The first mutation exists in all the kidney tubular cells and is the germline mutation in the PKD gene inherited from the affected parent. This is necessary but not sufficient for cyst formation.

The second hit is a somatic mutation in an individual tubular cell that inactivates to varying degrees the unaffected gene from the normal parent. It is these second hits that allow abnormal focal (monoclonal) proliferation of renal tubular cells and cyst formation (reviewed by Arnaout10 and by Pei11). There is no way to predict these second hits, and their identity is unknown.

Other genetic variations may occur, such as transheterozygous mutations, in which a person may have a mutation of PKD1 as well as PKD2.

Germline mutations of PKD1 or PKD2 combined with somatic mutations of the normal paired chromosome depress levels of their normal gene products (polycystin 1 and polycystin 2) to the point that cysts develop.

The timing and frequency of these second hits blur the distinction between the time course for the progression of PKD1 and PKD2 disease, and can accelerate the course of both.

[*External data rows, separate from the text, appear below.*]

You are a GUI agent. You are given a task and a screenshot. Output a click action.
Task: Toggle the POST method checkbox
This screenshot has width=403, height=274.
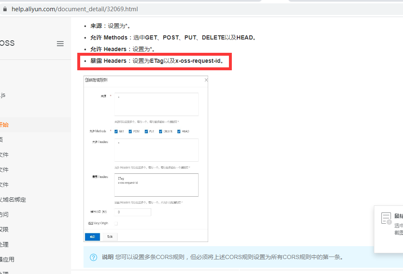(130, 131)
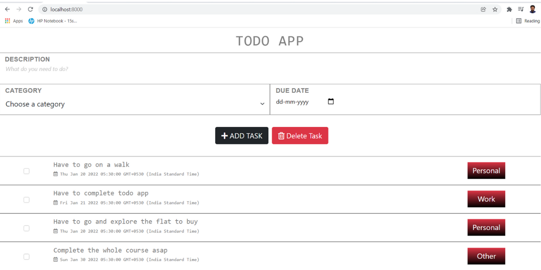Click the site info icon in the address bar

45,9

BASIC RESEARCH POINTS THE WAY TO TREATMENTS FOR ADPKD

Polycystin 1 and polycystin 2 are the normal gene products of the genes which, when mutated, are responsible for PKD1 and PKD2, respectively. Research into the structure and function of the polycystin 1 and polycystin 2 proteins—and what goes wrong when they are not produced in sufficient quantity or accurately—is pointing the way to possible treatments for ADPKD.

Figure 1.
Polycystin 1 and polycystin 2 are linked transmembrane glycoproteins found on tubular epithelial cells in the kidney (Figure 1). When they work properly, they inhibit cell proliferation via several pathways. Polycystin 1 has a large extracellular domain that functions as a mechanoreceptor located on the primary cilium of renal tubular cells. Polycystin 1 is linked to polycystin 2, which contains a cation channel highly permeable to calcium. When the mechanoreceptor of polycystin 1 is stimulated by calcium-containing urine flowing through the tubule, the calcium channel of polycystin 2 opens and calcium enters the cell.12 The trio of calcium flux, growth factors, and cyclic adenosine monophosphate (cAMP) determines the proliferative state of renal tubular cells via the extracellular signal-regulated kinase (ERK) pathway.13 In addition, the tail of polycystin 1 interacts with tuberin, which regulates the kinase activity of the mammalian target of rapamycin (mTOR) pathway, another pathway for cell proliferation.14

When the polycystins are not functioning, as in ADPKD, these proliferative pathways are unopposed. However, proliferation can be countered in other ways. One of the prime movers of cell proliferation, acting through adenylyl cyclase and cAMP, is vasopressin. In genetically produced polycystic animals, two antagonists of the vasopressin V2 receptor (VPV2R), OPC31260 and OPC41061 (tolvaptan), decreased cAMP and ERK, prevented or reduced renal cysts, and preserved renal function.15,16 Not surprisingly, simply increasing water intake decreases vasopressin production and the development of polycystic kidney disease in rats.17 Definitive proof of the role of vasopressin in causing cyst formation was achieved by crossing PCK rats (genetically destined to develop polycystic kidneys) with Brattleboro rats (totally lacking vasopressin) in order to generate rats with polycystic kidneys and varying amounts of vasopressin.18 PCK animals with no vasopressin had virtually no cAMP or renal cysts, whereas PCK animals with increasing amounts of vasopressin had progressively larger kidneys with more numerous cysts. Administration of synthetic vasopressin to PCK rats that totally lacked vasopressin re-created the full cystic disease.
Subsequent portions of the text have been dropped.